● Items from a dataset
Segment Open

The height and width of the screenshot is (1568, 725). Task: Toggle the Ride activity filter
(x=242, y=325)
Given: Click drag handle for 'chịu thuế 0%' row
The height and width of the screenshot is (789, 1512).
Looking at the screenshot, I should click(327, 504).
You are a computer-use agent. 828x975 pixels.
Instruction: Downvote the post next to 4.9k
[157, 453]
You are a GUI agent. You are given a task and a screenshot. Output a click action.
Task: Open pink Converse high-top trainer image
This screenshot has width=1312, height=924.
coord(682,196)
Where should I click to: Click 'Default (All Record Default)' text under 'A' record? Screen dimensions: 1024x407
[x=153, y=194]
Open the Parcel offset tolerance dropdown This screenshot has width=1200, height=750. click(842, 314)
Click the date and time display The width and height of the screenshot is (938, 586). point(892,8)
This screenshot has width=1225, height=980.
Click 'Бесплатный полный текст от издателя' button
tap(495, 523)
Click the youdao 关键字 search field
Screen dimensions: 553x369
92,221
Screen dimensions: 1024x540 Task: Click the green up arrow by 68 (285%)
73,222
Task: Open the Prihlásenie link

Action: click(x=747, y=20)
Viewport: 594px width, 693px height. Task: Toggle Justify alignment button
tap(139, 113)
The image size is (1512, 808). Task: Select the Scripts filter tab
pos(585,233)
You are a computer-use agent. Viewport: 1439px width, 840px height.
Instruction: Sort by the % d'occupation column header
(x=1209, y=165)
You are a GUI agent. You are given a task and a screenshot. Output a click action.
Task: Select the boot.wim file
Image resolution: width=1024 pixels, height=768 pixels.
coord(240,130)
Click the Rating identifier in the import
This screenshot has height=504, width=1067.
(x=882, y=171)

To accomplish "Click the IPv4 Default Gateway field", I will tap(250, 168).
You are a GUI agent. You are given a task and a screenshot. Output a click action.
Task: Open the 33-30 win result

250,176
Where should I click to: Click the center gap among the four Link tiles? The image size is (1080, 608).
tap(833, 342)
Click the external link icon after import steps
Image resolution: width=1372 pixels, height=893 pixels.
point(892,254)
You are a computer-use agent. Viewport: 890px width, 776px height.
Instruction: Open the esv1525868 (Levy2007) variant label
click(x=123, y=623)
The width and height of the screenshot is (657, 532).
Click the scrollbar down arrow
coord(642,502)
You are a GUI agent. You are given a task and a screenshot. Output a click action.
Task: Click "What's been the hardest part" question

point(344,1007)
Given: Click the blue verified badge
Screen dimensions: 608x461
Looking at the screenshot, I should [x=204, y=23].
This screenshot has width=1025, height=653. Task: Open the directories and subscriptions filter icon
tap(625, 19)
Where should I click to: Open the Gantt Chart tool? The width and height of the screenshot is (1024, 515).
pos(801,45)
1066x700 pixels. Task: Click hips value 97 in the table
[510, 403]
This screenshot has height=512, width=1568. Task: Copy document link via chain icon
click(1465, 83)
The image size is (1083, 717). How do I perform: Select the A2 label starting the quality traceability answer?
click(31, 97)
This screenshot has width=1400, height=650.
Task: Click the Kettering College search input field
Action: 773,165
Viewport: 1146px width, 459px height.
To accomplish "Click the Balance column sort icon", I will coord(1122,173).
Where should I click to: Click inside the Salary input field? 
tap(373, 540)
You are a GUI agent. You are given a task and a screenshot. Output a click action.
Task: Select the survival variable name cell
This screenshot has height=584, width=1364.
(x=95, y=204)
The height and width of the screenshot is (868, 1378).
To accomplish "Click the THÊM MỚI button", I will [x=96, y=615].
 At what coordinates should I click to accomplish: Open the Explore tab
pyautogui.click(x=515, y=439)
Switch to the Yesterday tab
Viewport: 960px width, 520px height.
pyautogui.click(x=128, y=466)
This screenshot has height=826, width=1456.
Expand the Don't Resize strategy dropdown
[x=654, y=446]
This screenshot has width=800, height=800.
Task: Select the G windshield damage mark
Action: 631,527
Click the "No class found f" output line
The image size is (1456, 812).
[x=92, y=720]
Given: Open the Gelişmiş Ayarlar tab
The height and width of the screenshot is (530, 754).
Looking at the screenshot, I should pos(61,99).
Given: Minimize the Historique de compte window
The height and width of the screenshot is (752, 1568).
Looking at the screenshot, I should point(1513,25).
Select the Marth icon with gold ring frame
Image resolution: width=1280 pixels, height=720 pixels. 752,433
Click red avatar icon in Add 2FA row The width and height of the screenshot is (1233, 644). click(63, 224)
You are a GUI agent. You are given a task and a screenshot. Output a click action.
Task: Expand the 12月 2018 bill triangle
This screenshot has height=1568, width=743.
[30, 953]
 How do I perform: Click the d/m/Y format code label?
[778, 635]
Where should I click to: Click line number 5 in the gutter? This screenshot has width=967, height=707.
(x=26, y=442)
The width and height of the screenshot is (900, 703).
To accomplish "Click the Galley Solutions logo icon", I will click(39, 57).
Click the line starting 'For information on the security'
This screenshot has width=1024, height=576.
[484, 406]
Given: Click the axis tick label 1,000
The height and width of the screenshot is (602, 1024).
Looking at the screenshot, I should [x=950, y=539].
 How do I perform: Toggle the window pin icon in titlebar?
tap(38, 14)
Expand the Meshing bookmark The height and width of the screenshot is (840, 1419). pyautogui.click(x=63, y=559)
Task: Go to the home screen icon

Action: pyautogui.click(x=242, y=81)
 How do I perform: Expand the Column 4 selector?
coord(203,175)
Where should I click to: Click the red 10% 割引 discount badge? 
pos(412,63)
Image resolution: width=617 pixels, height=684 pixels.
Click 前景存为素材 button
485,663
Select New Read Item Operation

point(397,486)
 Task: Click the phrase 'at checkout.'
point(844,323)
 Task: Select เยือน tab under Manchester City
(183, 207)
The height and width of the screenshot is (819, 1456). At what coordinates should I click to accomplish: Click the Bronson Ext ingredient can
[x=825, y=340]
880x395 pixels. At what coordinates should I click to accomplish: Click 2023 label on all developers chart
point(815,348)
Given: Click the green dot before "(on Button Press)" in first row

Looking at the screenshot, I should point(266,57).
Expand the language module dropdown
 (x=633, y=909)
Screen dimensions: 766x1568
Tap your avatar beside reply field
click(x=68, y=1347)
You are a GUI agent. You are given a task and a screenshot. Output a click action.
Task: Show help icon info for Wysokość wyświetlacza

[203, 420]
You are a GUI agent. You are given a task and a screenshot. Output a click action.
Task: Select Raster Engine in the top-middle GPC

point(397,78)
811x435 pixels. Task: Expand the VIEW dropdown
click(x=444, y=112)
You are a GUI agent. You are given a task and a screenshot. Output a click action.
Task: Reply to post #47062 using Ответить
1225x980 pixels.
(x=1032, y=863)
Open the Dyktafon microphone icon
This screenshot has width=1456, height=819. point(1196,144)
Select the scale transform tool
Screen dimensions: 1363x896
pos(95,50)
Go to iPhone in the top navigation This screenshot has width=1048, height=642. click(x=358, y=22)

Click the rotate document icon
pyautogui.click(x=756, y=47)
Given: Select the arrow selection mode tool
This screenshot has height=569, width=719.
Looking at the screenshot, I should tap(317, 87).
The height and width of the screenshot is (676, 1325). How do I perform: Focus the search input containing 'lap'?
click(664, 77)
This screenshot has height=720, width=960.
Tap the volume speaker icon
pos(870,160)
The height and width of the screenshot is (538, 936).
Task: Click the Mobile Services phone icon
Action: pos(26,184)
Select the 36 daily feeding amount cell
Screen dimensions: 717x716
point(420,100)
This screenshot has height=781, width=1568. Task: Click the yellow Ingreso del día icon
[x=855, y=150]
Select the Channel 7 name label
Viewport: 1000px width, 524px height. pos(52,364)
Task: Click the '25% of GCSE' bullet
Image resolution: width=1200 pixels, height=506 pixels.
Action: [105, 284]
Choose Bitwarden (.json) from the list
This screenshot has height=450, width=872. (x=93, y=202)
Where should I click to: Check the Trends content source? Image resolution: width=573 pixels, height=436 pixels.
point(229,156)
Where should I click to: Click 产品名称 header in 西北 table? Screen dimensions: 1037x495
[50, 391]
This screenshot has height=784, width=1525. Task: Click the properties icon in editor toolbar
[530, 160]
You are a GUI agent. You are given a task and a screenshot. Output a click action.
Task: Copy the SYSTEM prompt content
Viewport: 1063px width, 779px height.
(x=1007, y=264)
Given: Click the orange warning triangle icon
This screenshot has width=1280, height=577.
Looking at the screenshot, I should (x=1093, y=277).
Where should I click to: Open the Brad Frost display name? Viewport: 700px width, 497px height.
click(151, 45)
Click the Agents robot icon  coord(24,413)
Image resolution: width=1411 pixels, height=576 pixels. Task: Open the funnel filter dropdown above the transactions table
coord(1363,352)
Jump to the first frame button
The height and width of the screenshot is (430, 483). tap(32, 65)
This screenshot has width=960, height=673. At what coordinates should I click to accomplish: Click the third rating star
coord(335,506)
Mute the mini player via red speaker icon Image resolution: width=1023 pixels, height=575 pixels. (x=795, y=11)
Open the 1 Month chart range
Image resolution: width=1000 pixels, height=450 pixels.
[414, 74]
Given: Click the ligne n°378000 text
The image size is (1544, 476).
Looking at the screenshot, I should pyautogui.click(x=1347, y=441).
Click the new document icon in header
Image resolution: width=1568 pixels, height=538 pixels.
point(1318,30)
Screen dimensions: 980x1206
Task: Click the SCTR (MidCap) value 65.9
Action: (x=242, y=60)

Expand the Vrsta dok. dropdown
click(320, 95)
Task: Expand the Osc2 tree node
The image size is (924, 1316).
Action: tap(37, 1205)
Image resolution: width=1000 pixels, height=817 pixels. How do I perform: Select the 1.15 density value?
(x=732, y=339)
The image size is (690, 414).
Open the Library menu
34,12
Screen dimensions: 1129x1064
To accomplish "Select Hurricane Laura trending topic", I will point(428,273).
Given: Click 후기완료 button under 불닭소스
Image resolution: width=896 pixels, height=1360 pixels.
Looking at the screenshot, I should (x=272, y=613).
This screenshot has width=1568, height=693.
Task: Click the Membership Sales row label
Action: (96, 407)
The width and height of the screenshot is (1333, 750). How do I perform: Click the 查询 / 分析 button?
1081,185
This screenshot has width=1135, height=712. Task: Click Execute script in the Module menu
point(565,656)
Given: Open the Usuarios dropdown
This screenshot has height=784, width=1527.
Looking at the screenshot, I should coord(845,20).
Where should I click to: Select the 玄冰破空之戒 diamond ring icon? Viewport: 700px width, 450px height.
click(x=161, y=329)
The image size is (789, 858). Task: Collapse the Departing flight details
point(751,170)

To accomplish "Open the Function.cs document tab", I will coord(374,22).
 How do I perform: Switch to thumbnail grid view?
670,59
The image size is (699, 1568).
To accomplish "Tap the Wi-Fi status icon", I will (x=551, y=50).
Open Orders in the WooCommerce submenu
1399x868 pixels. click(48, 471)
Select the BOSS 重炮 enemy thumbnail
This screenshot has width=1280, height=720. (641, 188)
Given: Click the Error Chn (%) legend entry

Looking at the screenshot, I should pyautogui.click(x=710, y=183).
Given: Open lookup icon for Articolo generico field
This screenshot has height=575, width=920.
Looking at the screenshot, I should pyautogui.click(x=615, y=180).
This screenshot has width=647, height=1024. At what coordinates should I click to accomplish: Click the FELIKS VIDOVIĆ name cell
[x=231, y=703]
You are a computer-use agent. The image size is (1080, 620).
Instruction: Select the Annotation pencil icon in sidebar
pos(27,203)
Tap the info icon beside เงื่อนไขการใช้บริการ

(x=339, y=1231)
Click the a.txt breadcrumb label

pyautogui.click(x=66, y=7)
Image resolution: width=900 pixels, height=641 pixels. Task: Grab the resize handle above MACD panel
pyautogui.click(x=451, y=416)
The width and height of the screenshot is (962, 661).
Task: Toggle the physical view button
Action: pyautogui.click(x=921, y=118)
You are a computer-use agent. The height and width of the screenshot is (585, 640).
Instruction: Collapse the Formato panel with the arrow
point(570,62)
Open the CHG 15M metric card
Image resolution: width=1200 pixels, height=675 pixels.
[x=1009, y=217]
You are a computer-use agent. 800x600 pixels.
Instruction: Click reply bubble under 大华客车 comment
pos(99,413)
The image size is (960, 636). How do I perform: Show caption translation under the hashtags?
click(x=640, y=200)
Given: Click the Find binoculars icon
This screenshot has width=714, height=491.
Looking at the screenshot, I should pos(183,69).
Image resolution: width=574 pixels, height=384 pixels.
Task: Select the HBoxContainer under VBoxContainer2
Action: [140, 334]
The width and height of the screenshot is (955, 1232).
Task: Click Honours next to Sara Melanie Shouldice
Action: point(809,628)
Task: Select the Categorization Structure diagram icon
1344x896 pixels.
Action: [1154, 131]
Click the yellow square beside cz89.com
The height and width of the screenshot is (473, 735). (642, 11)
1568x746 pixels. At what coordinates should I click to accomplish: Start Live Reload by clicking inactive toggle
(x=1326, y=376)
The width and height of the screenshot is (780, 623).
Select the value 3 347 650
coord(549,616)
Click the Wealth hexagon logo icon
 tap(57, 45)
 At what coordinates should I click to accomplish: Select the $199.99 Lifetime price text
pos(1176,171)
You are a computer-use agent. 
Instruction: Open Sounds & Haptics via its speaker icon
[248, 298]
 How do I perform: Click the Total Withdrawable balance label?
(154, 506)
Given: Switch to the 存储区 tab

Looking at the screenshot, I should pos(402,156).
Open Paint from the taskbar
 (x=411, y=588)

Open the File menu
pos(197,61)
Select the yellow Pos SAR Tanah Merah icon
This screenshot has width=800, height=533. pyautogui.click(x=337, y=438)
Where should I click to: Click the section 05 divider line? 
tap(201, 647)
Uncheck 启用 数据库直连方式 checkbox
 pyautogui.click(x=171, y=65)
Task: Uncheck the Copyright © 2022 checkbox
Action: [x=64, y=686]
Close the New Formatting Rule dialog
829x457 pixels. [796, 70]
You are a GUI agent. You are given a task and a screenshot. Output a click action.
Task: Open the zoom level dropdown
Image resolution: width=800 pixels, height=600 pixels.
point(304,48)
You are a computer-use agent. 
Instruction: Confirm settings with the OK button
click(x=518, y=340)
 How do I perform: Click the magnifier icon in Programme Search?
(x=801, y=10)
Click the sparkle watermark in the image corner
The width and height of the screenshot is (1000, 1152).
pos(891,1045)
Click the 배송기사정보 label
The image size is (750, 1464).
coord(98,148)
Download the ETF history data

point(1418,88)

Segment Closed

● WHAT THE EXERCISE ASKS
Go through the lines above. Select every one that has the string "triangle".

● WRITTEN ANSWER
Task: Expand the 12月 2018 bill triangle
Given: Click the orange warning triangle icon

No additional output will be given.